その名称は、フランス語でジュニパーを意味する「Genièvre」に由来し、オランダ語では「Jenever」と表記される。日本では江戸時代の鎖国期にオランダ東インド会社(VOC)によって持ち込まれ、ネズ酒(杜松酒)または阿蘭陀ジン(オランダジン)と呼ばれ、蘭方医たちによって薬用酒として珍重された。
1857年に沖縄県多良間島沖のサンゴ礁で座礁・沈没したオランダ商船「ファン・ボッセ号」(Van Bosse)から引き揚げられたルーカス・ボルス社の陶器ボトルが現存する[1]。当時の交易ルートでジュネヴァが実際に輸送されていたことを示す貴重な物証となっている[2][1]。
概要
ジュネヴァは、蒸留酒の世界においてジンとウイスキーの両方の特徴を持つ独自のカテゴリーを形成している。製造の基盤となるモウトワインは、大麦麦芽・ライ麦・トウモロコシなどの穀物を発酵させ、伝統的な銅製の単式蒸留器(ポットスチル)で2〜3回蒸留したもので、その風味はスコッチ・ウイスキーの原酒(ニューポット)と非常に類似している。このモウトワインにジュニパーベリーを中心とした各種ボタニカルを漬け込み、再蒸留することでジュネヴァは完成する。

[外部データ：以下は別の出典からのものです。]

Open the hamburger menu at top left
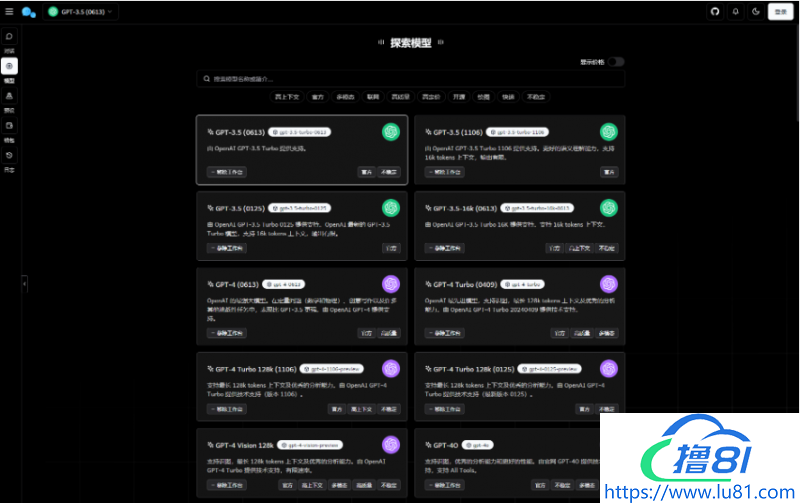 [10, 12]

現代のロンドン・ドライジンが連続式蒸留機によって製造される無味無臭のニュートラル・スピリッツをベースとするのに対し、伝統的なジュネヴァは麦芽の香ばしさや穀物の風味が豊かに残る点で根本的に異なる。このことから、ジュネヴァはしばしば「ジンとウイスキーのミッシングリンク」とも称される。
歴史
ジュニパーベリーの先史
ジュネヴァの原点となるジュニパーベリー(学名:Juniperus communis、日本語名:ネズ・杜松)は、北半球の広範な地域に自生する常緑針葉樹の球果であり、人類とのかかわりは先史時代にまでさかのぼる。

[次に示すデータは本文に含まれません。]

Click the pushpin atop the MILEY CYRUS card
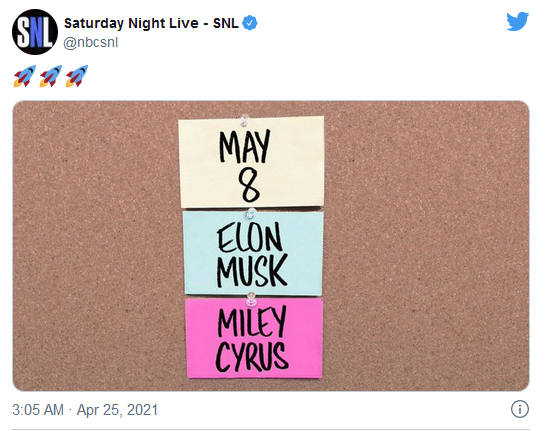 251,298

クロアチアのフヴァル島に位置するグラプチェヴァ洞窟(Grapčeva Cave)の考古学調査では、紀元前6000年から紀元前1500年の地層から2種類のジュニパーベリーの球果が発見されており、新石器時代から青銅器時代にわたって利用されていたことが確認されている[3]。
古代エジプトでは、強力な抗菌作用・防腐作用を持つジュニパーベリーがミイラの防腐処理に用いられ、ファラオの墓の副葬品にも含まれていた。ヒポクラテスをはじめとする古代ギリシャの医師たちは、ジュニパーベリーの強力な利尿作用・発汗作用に注目し、体内の毒素を排出する薬として処方した。古代ローマの軍隊もまた、遠征時の常備薬として携行している。
14世紀にヨーロッパを席巻したペスト(黒死病)流行の際、人々は強烈な芳香を持つジュニパーの枝を燃やし、その煙で住居や病院を「浄化」することでミアスマ(瘴気)から身を守ろうとした。当時のペスト医師たちもジュニパーベリーを噛んで口に含む習慣を持っていたという記録が残っている。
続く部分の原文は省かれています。